Stored items
━━━━━━━━━━━━━━━━━━━━

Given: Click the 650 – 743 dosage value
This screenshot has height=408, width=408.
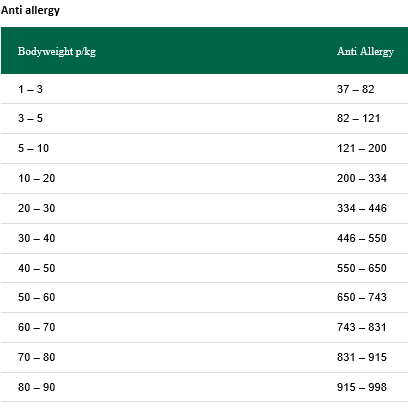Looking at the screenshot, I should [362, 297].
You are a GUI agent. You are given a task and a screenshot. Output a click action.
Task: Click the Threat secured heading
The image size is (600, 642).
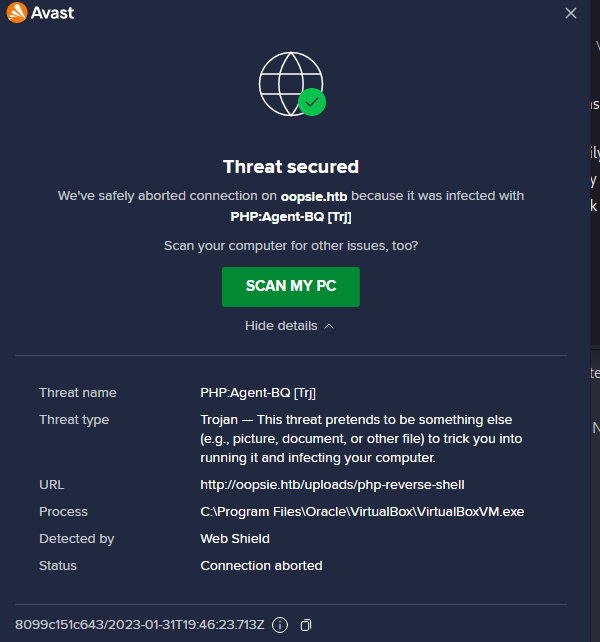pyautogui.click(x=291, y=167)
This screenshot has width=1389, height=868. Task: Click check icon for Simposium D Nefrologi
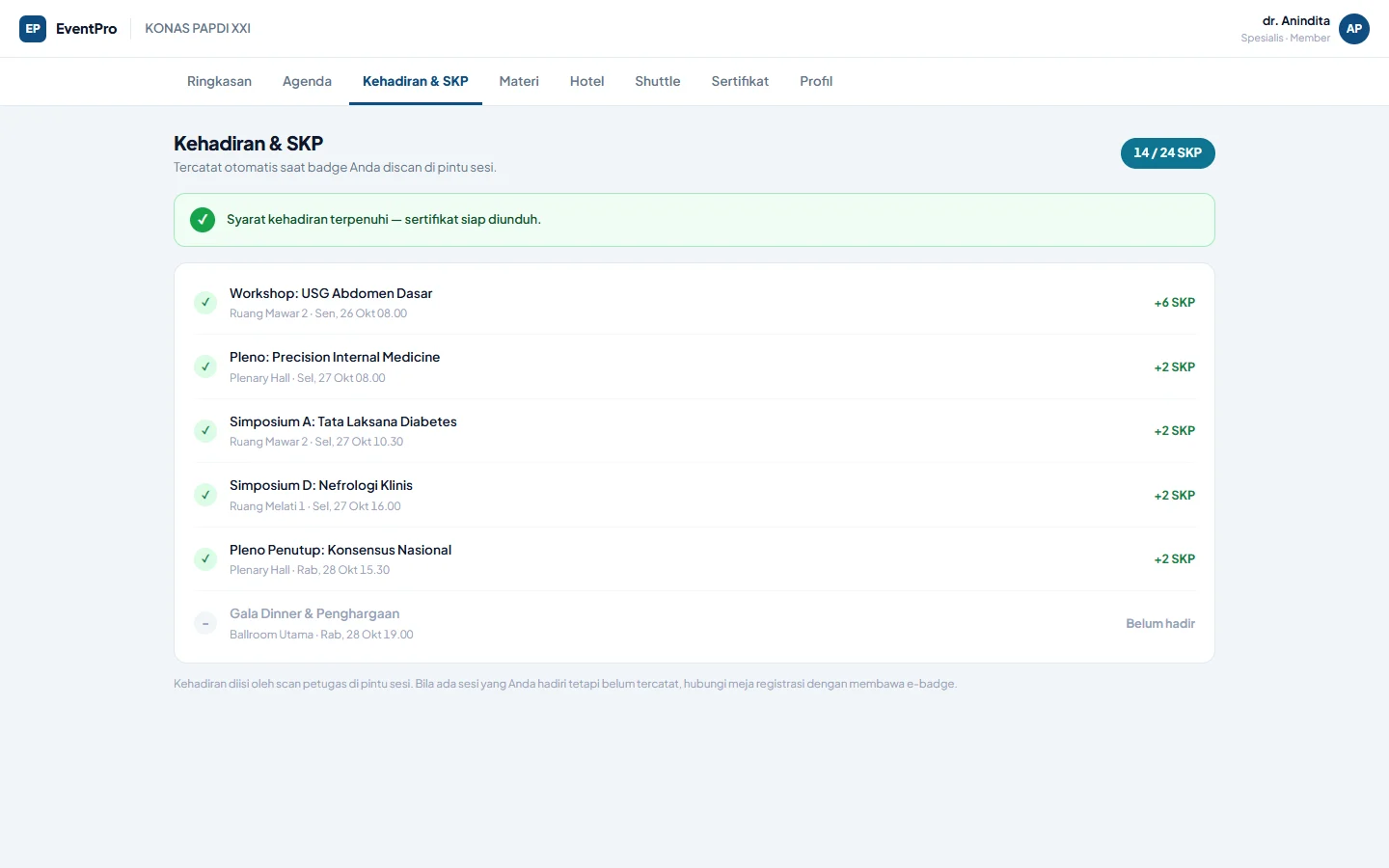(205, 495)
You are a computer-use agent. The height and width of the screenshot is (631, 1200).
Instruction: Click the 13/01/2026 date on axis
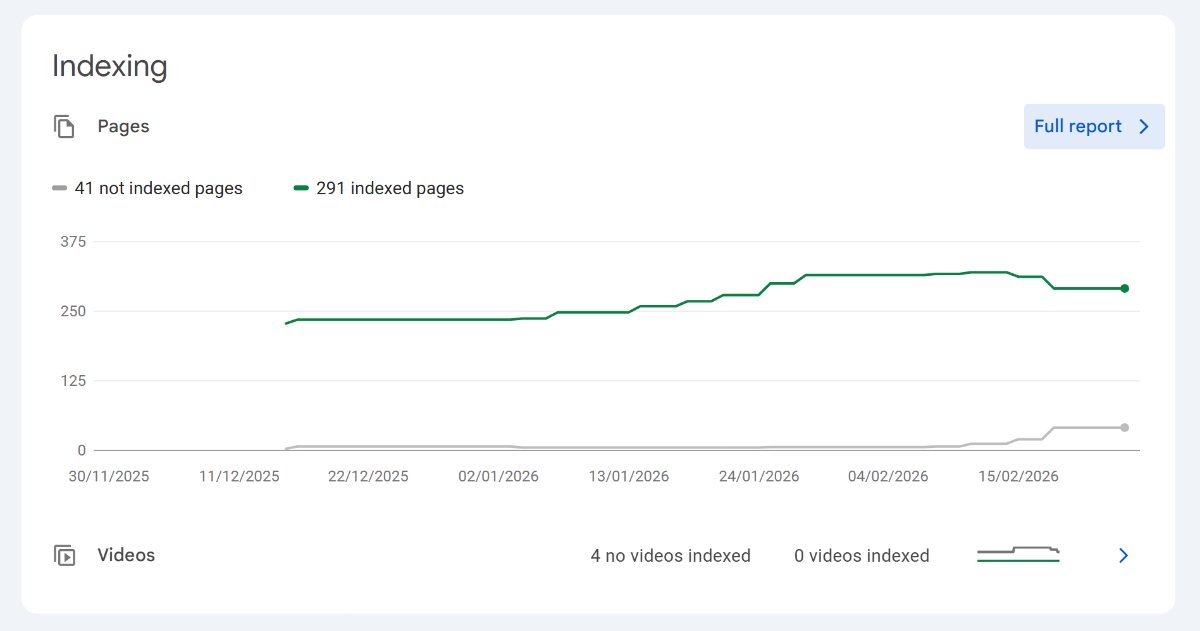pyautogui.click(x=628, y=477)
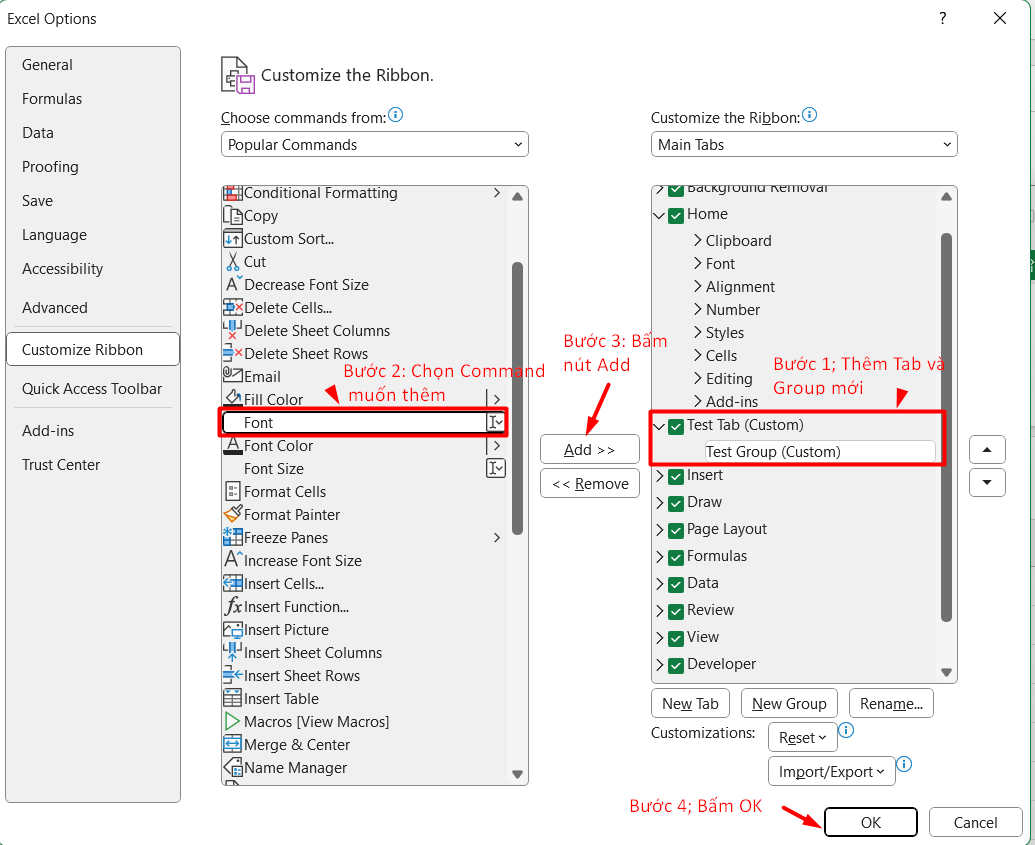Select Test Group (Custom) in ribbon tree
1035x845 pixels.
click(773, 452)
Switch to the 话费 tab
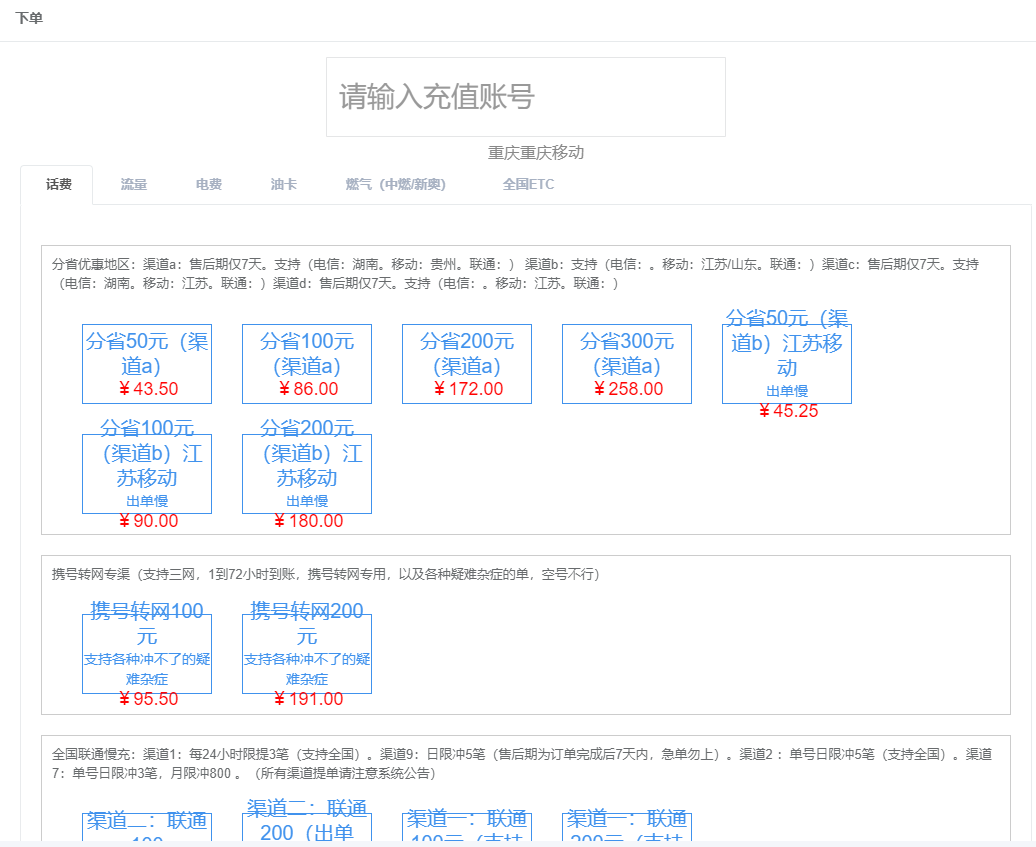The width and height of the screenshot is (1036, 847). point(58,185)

━━━━━━━━━━━━━━━━━━━━

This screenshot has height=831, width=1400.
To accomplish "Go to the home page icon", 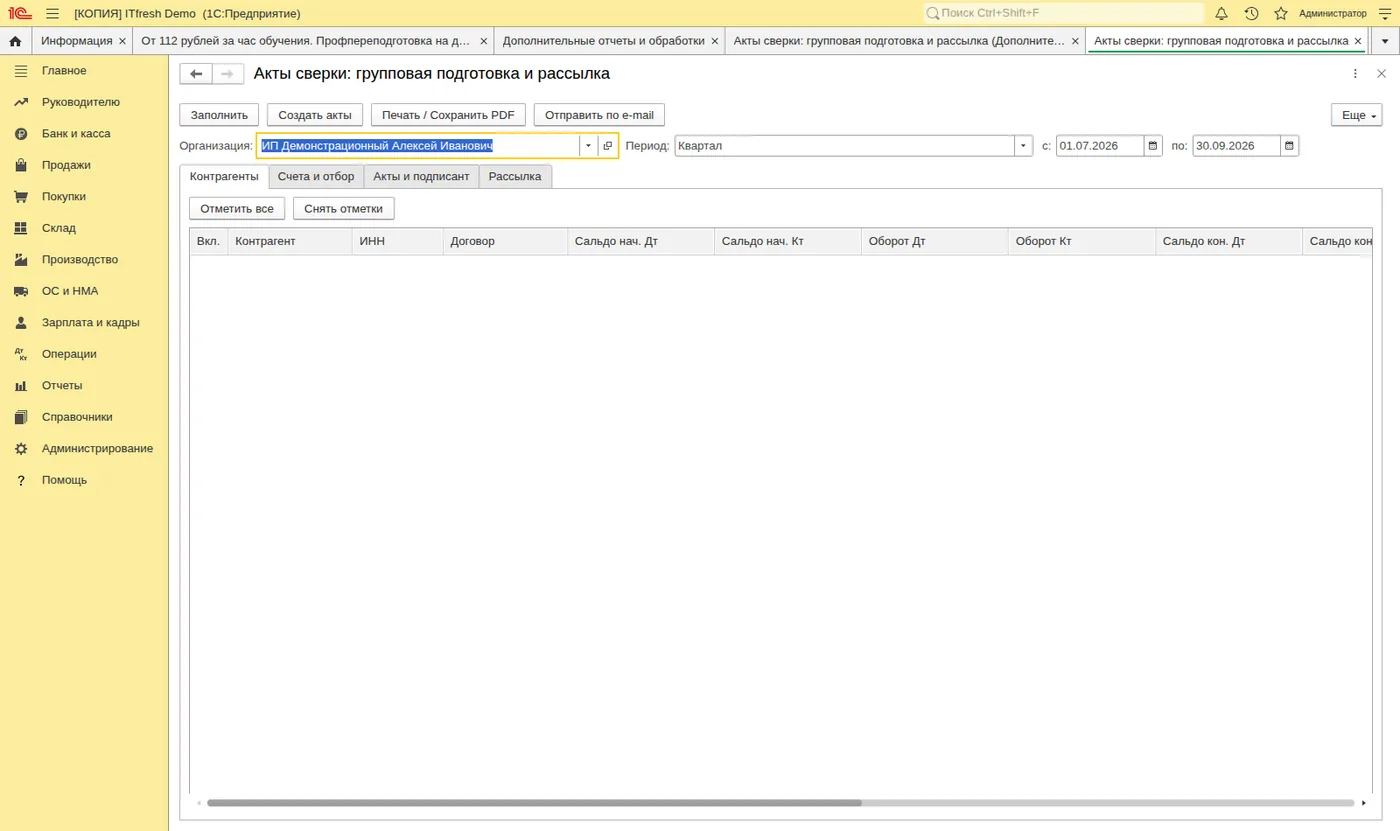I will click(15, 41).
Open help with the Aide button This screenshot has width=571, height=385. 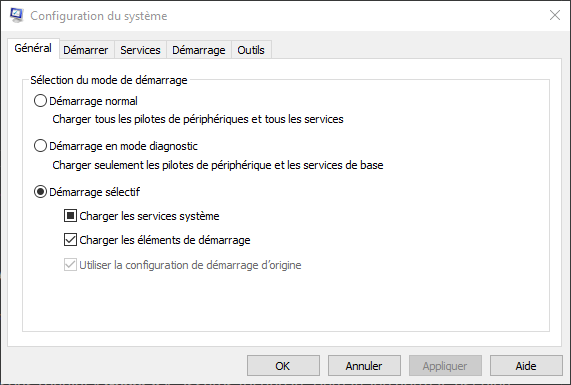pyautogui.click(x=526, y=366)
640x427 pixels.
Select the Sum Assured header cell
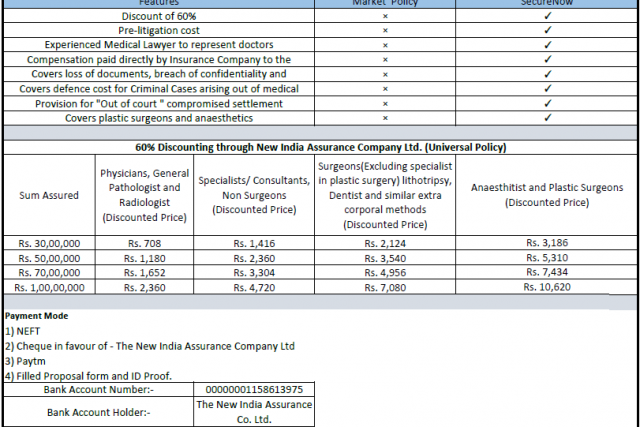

━━━━━━━━━━━━━━━━━━━━

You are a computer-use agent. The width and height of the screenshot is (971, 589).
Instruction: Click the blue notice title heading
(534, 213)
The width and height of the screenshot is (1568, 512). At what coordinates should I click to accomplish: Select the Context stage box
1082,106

━━━━━━━━━━━━━━━━━━━━

What you will do: Search the entries above for the word "computer", and copy every line where it occurs.

Exercise output:
You are a computer-use agent. The height and width of the screenshot is (631, 1200).
You are a computer-use agent. The width and height of the screenshot is (971, 589).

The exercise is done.